— Senhor duque — respondeu Sancho — não me podem dar dois dias para refletir?
— Não, isso de nenhum modo — acudiu Merlin — aqui já há-de ficar assentado e resolvido este negócio. Ou Dulcineia volta para a cova de Montesinos e para o seu primitivo estado de lavradeira, ou tal como se acha será levada aos Campos Elísios, onde ficará esperando que se complete a conta dos açoites.
— Eia! bom Sancho — acudiu a duquesa — ânimo, e correspondei como deveis a terdes comido o pão do senhor D. Quixote, a quem todos devemos servir e agradar por sua boa condição e suas altas cavalarias. Dai o sim, filho, e vá-se o diabo para o diabo e o temor para os mesquinhos, que um bom coração quebranta a má ventura, como vós bem sabeis.
A estas razões respondeu Sancho, perguntando a Merlin:
— Diga-me Vossa Mercê, senhor Merlin, quando o diabo correio aqui chegou, deu a meu amo um recado do senhor Montesinos, mandando-lhe da sua parte que o esperasse aqui, porque vinha dar ordem para que a senhora D. Dulcineia del Toboso se desencantasse, e até agora ainda não vimos Montesinos, nem pessoa que o pareça.
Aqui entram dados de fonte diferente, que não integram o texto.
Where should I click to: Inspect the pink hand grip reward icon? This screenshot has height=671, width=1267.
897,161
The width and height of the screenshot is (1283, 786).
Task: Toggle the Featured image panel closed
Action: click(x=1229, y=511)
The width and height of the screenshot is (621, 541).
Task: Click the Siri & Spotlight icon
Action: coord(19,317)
— O diabo, amigo Sancho — respondeu Merlin — é um ignorante e um grandíssimo velhaco.
Mandei-o eu em busca de vosso amo, mas com recado meu e não de Montesinos, porque Montesinos está na sua cova, esperando o seu desencantamento, que ainda lhe falta um pedaço. Se vos deve alguma coisa, ou tendes algum negócio que tratar com ele, eu vô-lo trarei e porei no sítio que quiserdes; e por agora vede se dais o sim que se vos pede.